Improving Ride Comfort in Vehicles with Seat Vibration Isolator Embedded with Different Negative Stiffness Models

The research proposes three types of structural models of the negative stiffness structure (NSS) using steel springs (SS), air springs (AS), and roller springs (RS) for the seat vibration isolator to improve the ride quality in vehicles. A three-dimensional (3D) dynamics model of the vehicle with the seat vibration isolator embedded with the SS, AS, and RS is established under various vehicle working conditions. Based on the genetic algorithm (GA), the dynamic parameters of the SS, AS, and RS are optimized to further improve ride quality.

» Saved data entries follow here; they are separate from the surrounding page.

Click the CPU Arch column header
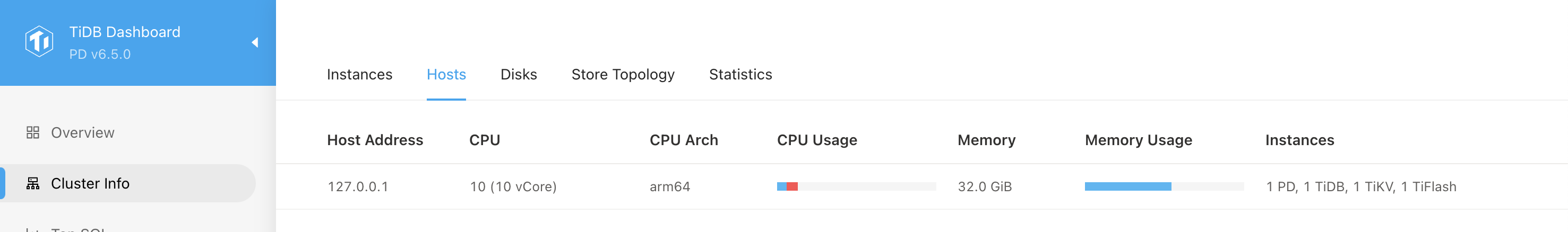 (684, 140)
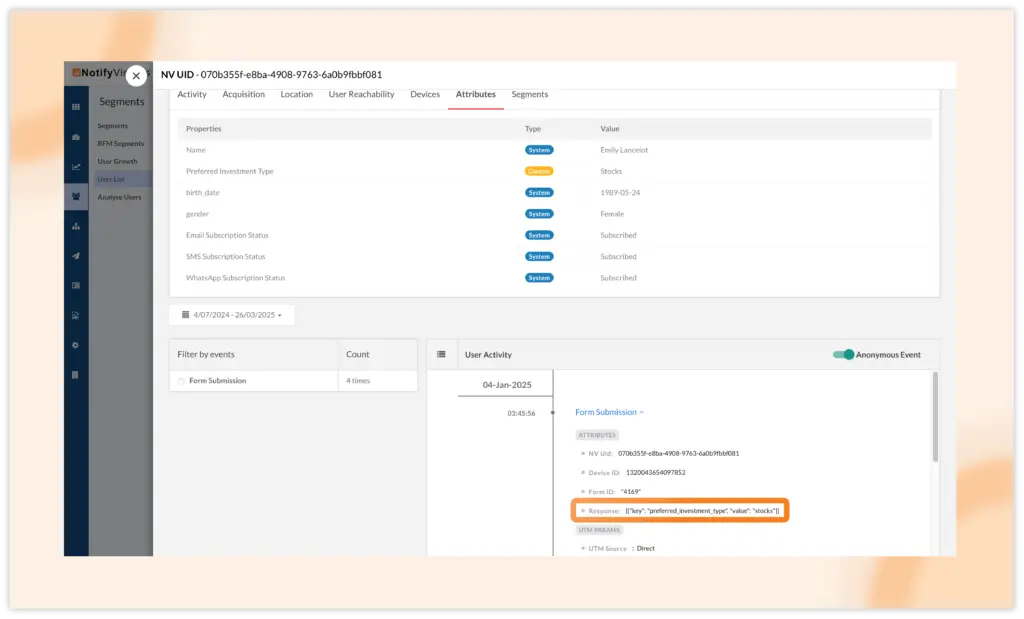Click the list icon beside User Activity
Screen dimensions: 1024x619
442,354
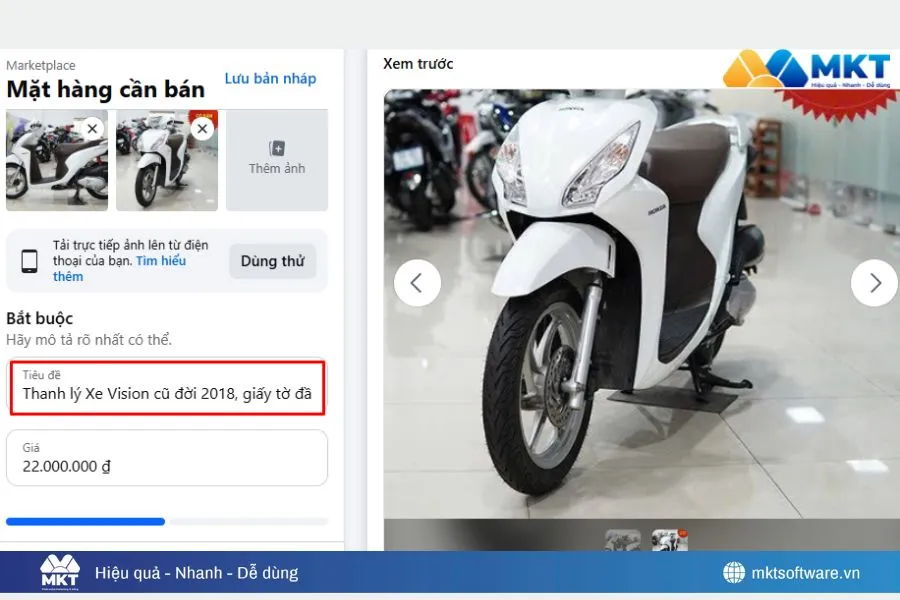The height and width of the screenshot is (600, 900).
Task: Remove the first motorcycle photo with its X icon
Action: click(x=92, y=128)
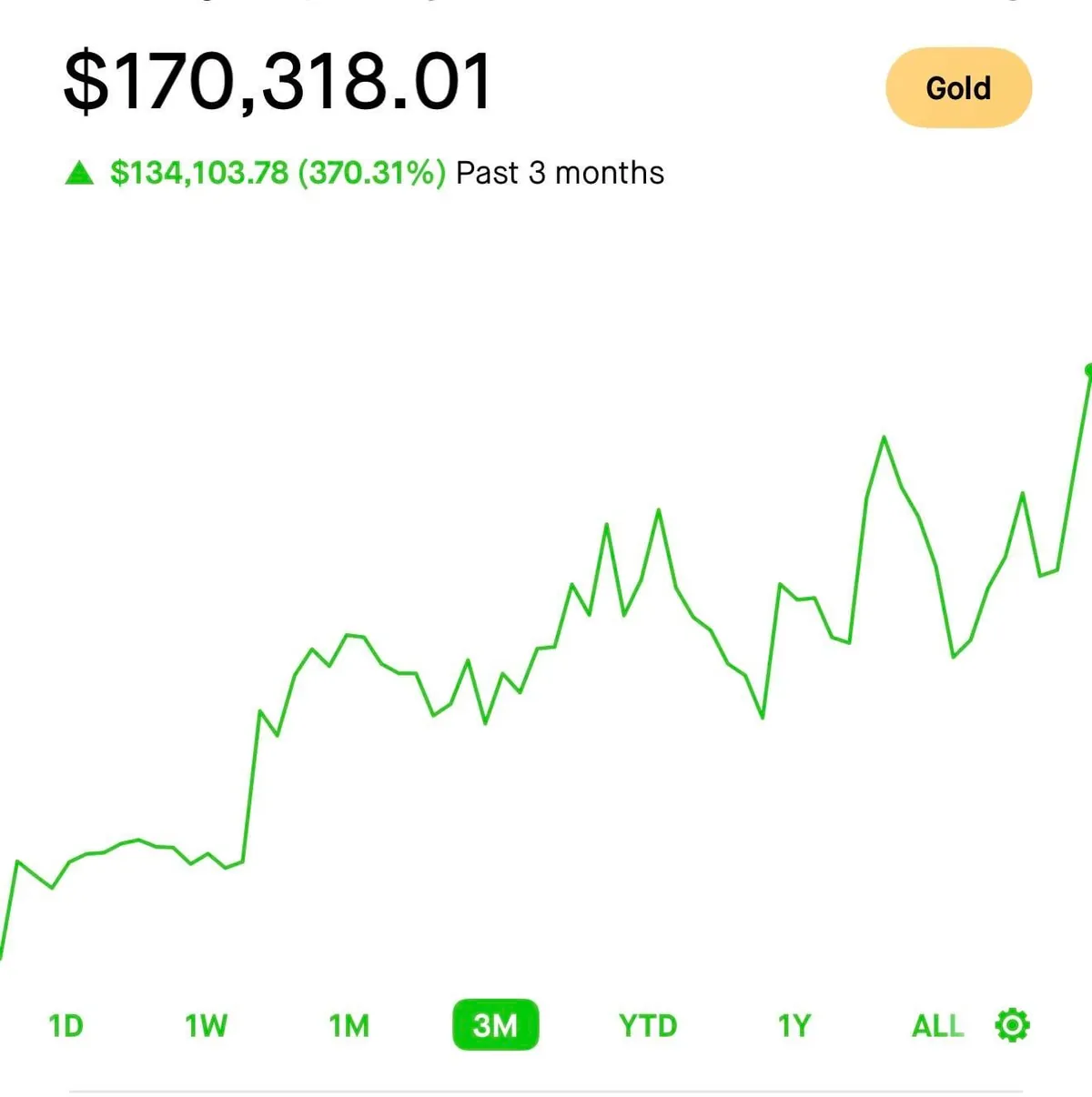Tap the (370.31%) percentage gain
Image resolution: width=1092 pixels, height=1097 pixels.
click(371, 173)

The isolation efficiency of the optimized SS, AS, and RS are then evaluated via the root-mean-square (RMS) accelerations of the driver’s seat (a_ws ), vehicle body pitching (a_wϕb ), and rolling angles (a_wθb ) and the Seat Effective Amplitude Transmissibility (SEAT) of the seat vibration isolator. The research shows that the seat vibration isolators embedded with the SS, AS, and RS remarkably improve the vehicle ride quality in comparison to that without the SS, AS, and RS under different operating conditions. In addition, the isolation efficiency of the SS, AS, and RS is also significantly influenced by their dynamic parameters. With the SS, AS, and RS optimized, the stable value of the dimensionless restoring force under the change of the dimensionless deformation of the seat vibration isolator with the optimized AS is lower than that of the optimized SS and RS; thus, the optimized AS improves the driver’s ride quality better than the optimized SS and RS. Especially, under the random road surface, the a_ws , a_wϕb , a_wθb , and SEAT with the optimized AS are greatly reduced by 73.1%, 9.2%, 8.4%, and 77.7% compared to the seat vibration isolator without the NSS, respectively. Consequently, the seat vibration isolator using the optimized AS should be used to enhance the ride quality of vehicles.